▶ **Supplied information**:
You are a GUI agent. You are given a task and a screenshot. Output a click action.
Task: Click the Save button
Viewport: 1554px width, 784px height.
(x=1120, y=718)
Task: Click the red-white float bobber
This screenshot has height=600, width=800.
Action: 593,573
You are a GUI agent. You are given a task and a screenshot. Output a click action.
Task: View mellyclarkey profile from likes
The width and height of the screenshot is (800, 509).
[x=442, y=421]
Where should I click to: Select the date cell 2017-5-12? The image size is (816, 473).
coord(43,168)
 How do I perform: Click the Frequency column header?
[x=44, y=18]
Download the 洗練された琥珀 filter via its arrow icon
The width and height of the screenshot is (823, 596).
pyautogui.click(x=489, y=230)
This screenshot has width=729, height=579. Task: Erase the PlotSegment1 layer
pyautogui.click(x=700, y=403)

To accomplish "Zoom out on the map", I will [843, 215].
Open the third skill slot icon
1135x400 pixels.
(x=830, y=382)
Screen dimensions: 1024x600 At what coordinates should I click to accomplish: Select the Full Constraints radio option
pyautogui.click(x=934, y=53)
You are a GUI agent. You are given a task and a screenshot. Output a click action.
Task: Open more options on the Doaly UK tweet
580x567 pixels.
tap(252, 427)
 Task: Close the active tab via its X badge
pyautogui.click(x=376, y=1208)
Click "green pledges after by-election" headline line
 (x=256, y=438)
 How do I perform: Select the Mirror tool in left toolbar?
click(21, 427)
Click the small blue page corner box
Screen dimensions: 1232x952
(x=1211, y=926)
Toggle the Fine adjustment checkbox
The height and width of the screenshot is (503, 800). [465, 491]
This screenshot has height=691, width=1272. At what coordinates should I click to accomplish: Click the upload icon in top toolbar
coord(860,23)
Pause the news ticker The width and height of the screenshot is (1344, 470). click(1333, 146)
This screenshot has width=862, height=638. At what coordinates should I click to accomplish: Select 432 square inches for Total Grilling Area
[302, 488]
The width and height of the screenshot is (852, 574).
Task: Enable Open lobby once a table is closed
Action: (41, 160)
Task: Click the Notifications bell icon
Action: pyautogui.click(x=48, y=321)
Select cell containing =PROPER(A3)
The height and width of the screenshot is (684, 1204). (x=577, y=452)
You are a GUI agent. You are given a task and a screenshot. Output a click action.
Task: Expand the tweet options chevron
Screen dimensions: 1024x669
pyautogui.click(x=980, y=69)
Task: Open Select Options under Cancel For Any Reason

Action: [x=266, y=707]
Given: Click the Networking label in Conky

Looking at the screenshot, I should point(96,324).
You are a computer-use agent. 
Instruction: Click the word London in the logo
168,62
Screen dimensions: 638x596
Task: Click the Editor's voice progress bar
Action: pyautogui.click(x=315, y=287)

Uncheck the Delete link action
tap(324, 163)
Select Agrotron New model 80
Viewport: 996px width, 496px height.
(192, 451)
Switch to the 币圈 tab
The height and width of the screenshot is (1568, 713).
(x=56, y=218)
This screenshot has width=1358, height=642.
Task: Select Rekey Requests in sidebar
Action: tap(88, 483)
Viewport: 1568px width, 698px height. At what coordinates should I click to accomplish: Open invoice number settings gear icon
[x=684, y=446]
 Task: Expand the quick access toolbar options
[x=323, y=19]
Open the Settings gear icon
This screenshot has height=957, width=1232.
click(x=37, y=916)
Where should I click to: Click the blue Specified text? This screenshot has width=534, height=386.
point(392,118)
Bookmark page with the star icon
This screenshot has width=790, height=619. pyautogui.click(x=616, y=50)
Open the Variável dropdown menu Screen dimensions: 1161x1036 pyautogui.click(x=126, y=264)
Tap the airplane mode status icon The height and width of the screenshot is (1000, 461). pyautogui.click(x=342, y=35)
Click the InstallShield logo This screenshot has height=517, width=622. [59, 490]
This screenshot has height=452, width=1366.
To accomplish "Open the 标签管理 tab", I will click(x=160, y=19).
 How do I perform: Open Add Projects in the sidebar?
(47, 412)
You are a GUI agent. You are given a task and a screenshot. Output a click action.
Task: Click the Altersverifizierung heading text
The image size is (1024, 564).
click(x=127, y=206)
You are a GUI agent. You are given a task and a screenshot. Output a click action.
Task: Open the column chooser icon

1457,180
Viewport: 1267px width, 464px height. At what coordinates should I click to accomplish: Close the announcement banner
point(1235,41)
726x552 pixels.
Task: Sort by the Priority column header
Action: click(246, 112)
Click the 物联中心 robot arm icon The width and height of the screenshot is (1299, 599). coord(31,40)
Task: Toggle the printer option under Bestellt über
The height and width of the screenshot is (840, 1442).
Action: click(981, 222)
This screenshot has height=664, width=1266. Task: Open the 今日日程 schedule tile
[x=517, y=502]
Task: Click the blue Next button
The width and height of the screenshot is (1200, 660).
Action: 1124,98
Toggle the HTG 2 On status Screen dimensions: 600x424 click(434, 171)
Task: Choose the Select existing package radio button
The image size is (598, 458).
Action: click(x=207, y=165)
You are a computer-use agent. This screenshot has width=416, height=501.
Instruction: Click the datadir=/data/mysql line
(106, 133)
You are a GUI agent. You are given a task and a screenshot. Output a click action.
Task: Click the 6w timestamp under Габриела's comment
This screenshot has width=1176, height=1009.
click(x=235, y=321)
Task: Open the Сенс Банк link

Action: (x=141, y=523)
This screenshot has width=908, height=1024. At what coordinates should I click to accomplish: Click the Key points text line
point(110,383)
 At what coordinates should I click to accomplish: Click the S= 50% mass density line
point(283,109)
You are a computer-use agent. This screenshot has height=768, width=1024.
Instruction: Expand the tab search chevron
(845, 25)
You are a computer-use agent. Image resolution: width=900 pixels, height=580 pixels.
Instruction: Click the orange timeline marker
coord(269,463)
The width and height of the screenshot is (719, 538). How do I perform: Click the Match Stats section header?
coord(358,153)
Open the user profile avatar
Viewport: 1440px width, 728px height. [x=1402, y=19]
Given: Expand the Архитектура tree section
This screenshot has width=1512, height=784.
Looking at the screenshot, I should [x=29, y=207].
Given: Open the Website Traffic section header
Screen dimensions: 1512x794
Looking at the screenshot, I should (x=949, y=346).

▶ **Prompt**: Repeat the records above with every character intact.

▶ **Solution to this exercise**:
You are a GUI agent. You are given a task and a screenshot. Output a click action.
Task: Click the Save button
Viewport: 1554px width, 784px height.
(x=1120, y=718)
Task: Click the red-white float bobber
This screenshot has height=600, width=800.
Action: 593,573
You are a GUI agent. You are given a task and a screenshot. Output a click action.
Task: View mellyclarkey profile from likes
The width and height of the screenshot is (800, 509).
[x=442, y=421]
Where should I click to: Select the date cell 2017-5-12? The image size is (816, 473).
coord(43,168)
 How do I perform: Click the Frequency column header?
[x=44, y=18]
Download the 洗練された琥珀 filter via its arrow icon
The width and height of the screenshot is (823, 596).
pyautogui.click(x=489, y=230)
This screenshot has width=729, height=579. Task: Erase the PlotSegment1 layer
pyautogui.click(x=700, y=403)

To accomplish "Zoom out on the map", I will [843, 215].
Open the third skill slot icon
1135x400 pixels.
(x=830, y=382)
Screen dimensions: 1024x600 At what coordinates should I click to accomplish: Select the Full Constraints radio option
pyautogui.click(x=934, y=53)
You are a GUI agent. You are given a task and a screenshot. Output a click action.
Task: Open more options on the Doaly UK tweet
580x567 pixels.
tap(252, 427)
 Task: Close the active tab via its X badge
pyautogui.click(x=376, y=1208)
Click "green pledges after by-election" headline line
 (x=256, y=438)
 How do I perform: Select the Mirror tool in left toolbar?
click(21, 427)
Click the small blue page corner box
Screen dimensions: 1232x952
(x=1211, y=926)
Toggle the Fine adjustment checkbox
The height and width of the screenshot is (503, 800). [465, 491]
This screenshot has height=691, width=1272. At what coordinates should I click to accomplish: Click the upload icon in top toolbar
coord(860,23)
Pause the news ticker The width and height of the screenshot is (1344, 470). click(1333, 146)
This screenshot has width=862, height=638. At what coordinates should I click to accomplish: Select 432 square inches for Total Grilling Area
[302, 488]
The width and height of the screenshot is (852, 574).
Task: Enable Open lobby once a table is closed
Action: (41, 160)
Task: Click the Notifications bell icon
Action: pyautogui.click(x=48, y=321)
Select cell containing =PROPER(A3)
The height and width of the screenshot is (684, 1204). (x=577, y=452)
You are a GUI agent. You are given a task and a screenshot. Output a click action.
Task: Expand the tweet options chevron
Screen dimensions: 1024x669
pyautogui.click(x=980, y=69)
Task: Open Select Options under Cancel For Any Reason

Action: [x=266, y=707]
Given: Click the Networking label in Conky

Looking at the screenshot, I should point(96,324).
You are a computer-use agent. 
Instruction: Click the word London in the logo
168,62
Screen dimensions: 638x596
Task: Click the Editor's voice progress bar
Action: pyautogui.click(x=315, y=287)

Uncheck the Delete link action
tap(324, 163)
Select Agrotron New model 80
Viewport: 996px width, 496px height.
(192, 451)
Switch to the 币圈 tab
The height and width of the screenshot is (1568, 713).
(x=56, y=218)
This screenshot has width=1358, height=642.
Task: Select Rekey Requests in sidebar
Action: tap(88, 483)
Viewport: 1568px width, 698px height. At what coordinates should I click to accomplish: Open invoice number settings gear icon
[x=684, y=446]
 Task: Expand the quick access toolbar options
[x=323, y=19]
Open the Settings gear icon
This screenshot has height=957, width=1232.
click(x=37, y=916)
Where should I click to: Click the blue Specified text? This screenshot has width=534, height=386.
point(392,118)
Bookmark page with the star icon
This screenshot has width=790, height=619. pyautogui.click(x=616, y=50)
Open the Variável dropdown menu Screen dimensions: 1161x1036 pyautogui.click(x=126, y=264)
Tap the airplane mode status icon The height and width of the screenshot is (1000, 461). pyautogui.click(x=342, y=35)
Click the InstallShield logo This screenshot has height=517, width=622. [59, 490]
This screenshot has height=452, width=1366.
To accomplish "Open the 标签管理 tab", I will click(x=160, y=19).
 How do I perform: Open Add Projects in the sidebar?
(47, 412)
You are a GUI agent. You are given a task and a screenshot. Output a click action.
Task: Click the Altersverifizierung heading text
The image size is (1024, 564).
click(x=127, y=206)
You are a GUI agent. You are given a task and a screenshot. Output a click action.
Task: Open the column chooser icon

1457,180
Viewport: 1267px width, 464px height. At what coordinates should I click to accomplish: Close the announcement banner
point(1235,41)
726x552 pixels.
Task: Sort by the Priority column header
Action: click(246, 112)
Click the 物联中心 robot arm icon The width and height of the screenshot is (1299, 599). coord(31,40)
Task: Toggle the printer option under Bestellt über
The height and width of the screenshot is (840, 1442).
Action: click(981, 222)
This screenshot has height=664, width=1266. Task: Open the 今日日程 schedule tile
[x=517, y=502]
Task: Click the blue Next button
The width and height of the screenshot is (1200, 660).
Action: 1124,98
Toggle the HTG 2 On status Screen dimensions: 600x424 click(434, 171)
Task: Choose the Select existing package radio button
The image size is (598, 458).
Action: click(x=207, y=165)
You are a computer-use agent. This screenshot has width=416, height=501.
Instruction: Click the datadir=/data/mysql line
(106, 133)
You are a GUI agent. You are given a task and a screenshot. Output a click action.
Task: Click the 6w timestamp under Габриела's comment
This screenshot has width=1176, height=1009.
click(x=235, y=321)
Task: Open the Сенс Банк link

Action: (x=141, y=523)
This screenshot has width=908, height=1024. At what coordinates should I click to accomplish: Click the Key points text line
point(110,383)
 At what coordinates should I click to accomplish: Click the S= 50% mass density line
point(283,109)
You are a computer-use agent. This screenshot has height=768, width=1024.
Instruction: Expand the tab search chevron
(845, 25)
You are a computer-use agent. Image resolution: width=900 pixels, height=580 pixels.
Instruction: Click the orange timeline marker
coord(269,463)
The width and height of the screenshot is (719, 538). How do I perform: Click the Match Stats section header?
coord(358,153)
Open the user profile avatar
Viewport: 1440px width, 728px height. [x=1402, y=19]
Given: Expand the Архитектура tree section
This screenshot has width=1512, height=784.
Looking at the screenshot, I should [x=29, y=207].
Given: Open the Website Traffic section header
Screen dimensions: 1512x794
Looking at the screenshot, I should (x=949, y=346).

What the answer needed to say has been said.